The goal of rehabilitation therapy is to help patients return to normal activities following an injury or illness.
Part of the process includes a Functional Capacity Evaluation, where a therapist and rehabilitation medicine physician determine whether a patient can safely return to work.
Regional One Health’s Dardhielle Jean, OTR/L, CHT says patients can expect to spend about four hours on the test and will perform a variety of tasks related to general function as well as job-specific needs.
An injury or illness can have a lasting effect on strength and function, so part of the rehabilitation process involves determining when a patient can safely return to work and other activities.
During National Rehab Week, Regional One Health’s rehabilitation professionals are educating patients about the many services they offer. Dardhielle Jean, OTR/L, CHT, not only helps patients recover through occupational and hand therapy, she and her colleagues offer Functional Capacity Evaluations to determine when patients can resume work and other activities.
“It’s an evaluation to determine an individual’s ability to go back to the workplace,” Jean said. “For some patients, it involves determining if they can go back to a specific job. For others, it’s part of accessing disability benefits if they’re unable to work.”
Dardhielle Jean, OTR/L, CHT, helps patients determine if they can return to work after rehabilitation by performing a Functional Capacity Evaluation.
Jean said patients are typically referred by their primary care physician. When she receives a referral, she gathers information about the patient’s injury or illness and overall health and then contacts them to let them know what to expect.
“Patients should expect to be here for about four hours, since the goal is to gauge whether they can perform tasks associated with an 8-hour workday,” she said. “They should wear comfortable clothes so they’re able to perform physical tasks.”
Jean starts the evaluation by asking the patient about their prior work experience, how long ago and why they stopped working, their diagnosis, their pain level and their general medical history.
She demonstrates tasks the patient will perform, including sitting, standing, walking, balancing, lifting, carrying, pushing and pulling, as well as cognitive skills, endurance, and fine motor skills like in-hand manipulation.
She encourages patients to give their full effort and addresses their concerns about injury or discomfort. “If I feel what they’re doing is unsafe for any reason – whether it’s their balance or posture, or they’re having a lot of pain or fatigue – we’ll stop the evaluation,” she said.
The evaluation itself varies based on a patient’s condition and goals.

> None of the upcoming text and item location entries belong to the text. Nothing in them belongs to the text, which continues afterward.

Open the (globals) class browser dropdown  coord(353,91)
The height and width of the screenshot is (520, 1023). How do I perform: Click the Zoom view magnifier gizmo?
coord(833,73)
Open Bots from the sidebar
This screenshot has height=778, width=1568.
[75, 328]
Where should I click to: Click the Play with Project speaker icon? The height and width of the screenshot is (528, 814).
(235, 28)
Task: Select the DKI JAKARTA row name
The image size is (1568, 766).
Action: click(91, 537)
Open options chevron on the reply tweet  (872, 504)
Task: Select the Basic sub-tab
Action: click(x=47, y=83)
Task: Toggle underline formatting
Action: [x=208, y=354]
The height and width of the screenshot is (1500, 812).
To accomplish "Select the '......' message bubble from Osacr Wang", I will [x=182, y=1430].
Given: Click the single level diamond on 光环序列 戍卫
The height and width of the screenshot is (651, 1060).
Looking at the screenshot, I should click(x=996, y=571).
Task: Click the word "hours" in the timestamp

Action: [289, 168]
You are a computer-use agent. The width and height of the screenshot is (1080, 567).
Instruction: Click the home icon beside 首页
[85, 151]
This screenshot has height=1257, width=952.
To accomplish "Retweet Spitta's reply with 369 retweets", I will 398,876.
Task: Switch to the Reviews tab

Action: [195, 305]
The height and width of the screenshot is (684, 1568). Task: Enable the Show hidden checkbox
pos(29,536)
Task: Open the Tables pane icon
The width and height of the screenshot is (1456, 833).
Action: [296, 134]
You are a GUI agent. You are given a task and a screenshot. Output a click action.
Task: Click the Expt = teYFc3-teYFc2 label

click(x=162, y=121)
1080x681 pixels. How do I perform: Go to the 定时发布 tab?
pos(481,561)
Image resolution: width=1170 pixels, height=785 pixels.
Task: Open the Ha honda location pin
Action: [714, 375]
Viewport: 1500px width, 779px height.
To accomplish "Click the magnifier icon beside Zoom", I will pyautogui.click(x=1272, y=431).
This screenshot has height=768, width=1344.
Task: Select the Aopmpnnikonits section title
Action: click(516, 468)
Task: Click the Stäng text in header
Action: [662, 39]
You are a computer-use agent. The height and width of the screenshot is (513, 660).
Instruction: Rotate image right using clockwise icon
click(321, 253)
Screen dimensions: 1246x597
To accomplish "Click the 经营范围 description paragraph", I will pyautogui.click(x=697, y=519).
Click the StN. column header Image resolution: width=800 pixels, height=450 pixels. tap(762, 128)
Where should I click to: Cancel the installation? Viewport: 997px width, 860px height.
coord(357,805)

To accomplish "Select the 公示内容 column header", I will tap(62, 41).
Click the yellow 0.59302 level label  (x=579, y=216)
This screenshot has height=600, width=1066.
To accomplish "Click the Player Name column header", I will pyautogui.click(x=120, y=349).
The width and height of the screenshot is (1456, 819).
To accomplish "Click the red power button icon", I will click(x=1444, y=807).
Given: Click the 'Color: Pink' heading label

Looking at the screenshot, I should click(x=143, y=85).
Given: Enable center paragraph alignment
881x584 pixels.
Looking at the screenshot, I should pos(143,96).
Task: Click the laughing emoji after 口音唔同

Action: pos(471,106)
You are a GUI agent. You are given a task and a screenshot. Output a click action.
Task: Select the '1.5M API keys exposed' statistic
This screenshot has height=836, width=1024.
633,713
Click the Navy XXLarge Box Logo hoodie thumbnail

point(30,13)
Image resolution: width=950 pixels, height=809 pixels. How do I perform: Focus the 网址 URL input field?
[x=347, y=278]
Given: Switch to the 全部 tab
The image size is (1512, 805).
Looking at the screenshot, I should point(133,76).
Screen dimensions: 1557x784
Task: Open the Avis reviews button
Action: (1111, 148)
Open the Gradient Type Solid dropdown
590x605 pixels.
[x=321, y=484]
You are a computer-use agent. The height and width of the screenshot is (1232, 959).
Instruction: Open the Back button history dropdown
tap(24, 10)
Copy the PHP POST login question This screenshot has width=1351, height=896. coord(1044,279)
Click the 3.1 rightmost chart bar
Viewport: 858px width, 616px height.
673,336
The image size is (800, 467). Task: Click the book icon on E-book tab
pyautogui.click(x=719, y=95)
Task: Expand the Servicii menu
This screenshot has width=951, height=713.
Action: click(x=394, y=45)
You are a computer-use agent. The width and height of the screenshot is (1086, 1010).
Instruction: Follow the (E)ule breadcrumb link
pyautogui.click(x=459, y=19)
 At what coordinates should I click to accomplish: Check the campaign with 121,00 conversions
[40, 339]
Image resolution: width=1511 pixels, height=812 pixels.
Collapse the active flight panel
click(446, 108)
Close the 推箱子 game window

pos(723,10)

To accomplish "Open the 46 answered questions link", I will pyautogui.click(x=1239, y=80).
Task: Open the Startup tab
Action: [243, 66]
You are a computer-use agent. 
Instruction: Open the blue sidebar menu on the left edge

Some patients with chronic conditions like spinal cord injury, multiple sclerosis and stroke might not be able to return to work and could require disability benefits. Jean assesses general strength and mobility, fine motor skills and cognition through a series of tasks.
A Functional Capacity Evaluation looks at both general strength and mobility as well as job-specific tasks like lifting, carrying objects and climbing stairs.
When a patient is looking to return to work after an injury, their Functional Capacity Evaluation is tailored to their specific job. “It’s geared to the tasks they would do. If they’re a firefighter, we see if they can go up and down stairs with heavy equipment. If they’re writing or typing, we look at the fine motor skills and cognitive skills that go along with that.”
Job-specific evaluations usually occur after the patient has been doing physical, occupational and speech therapy for some time and has reached a baseline of function.
Jean works closely with a Physical Medicine and Rehabilitation Physician to determine if a patient can safely resume work. Because PMR Physicians have additional expertise in assessing overall strength, endurance and functionality, they can offer crucial insight into what is safe for the patient in terms of activities.
“Together we assess the patient’s condition and compare it to the demands of their job,” she said. “We can make a determination if it’s safe and possible for the patient to return to work.”
While some patients are cleared to work, others might need more rehabilitation therapy or what’s known as “work hardening,” where therapists work specifically on job-related skills.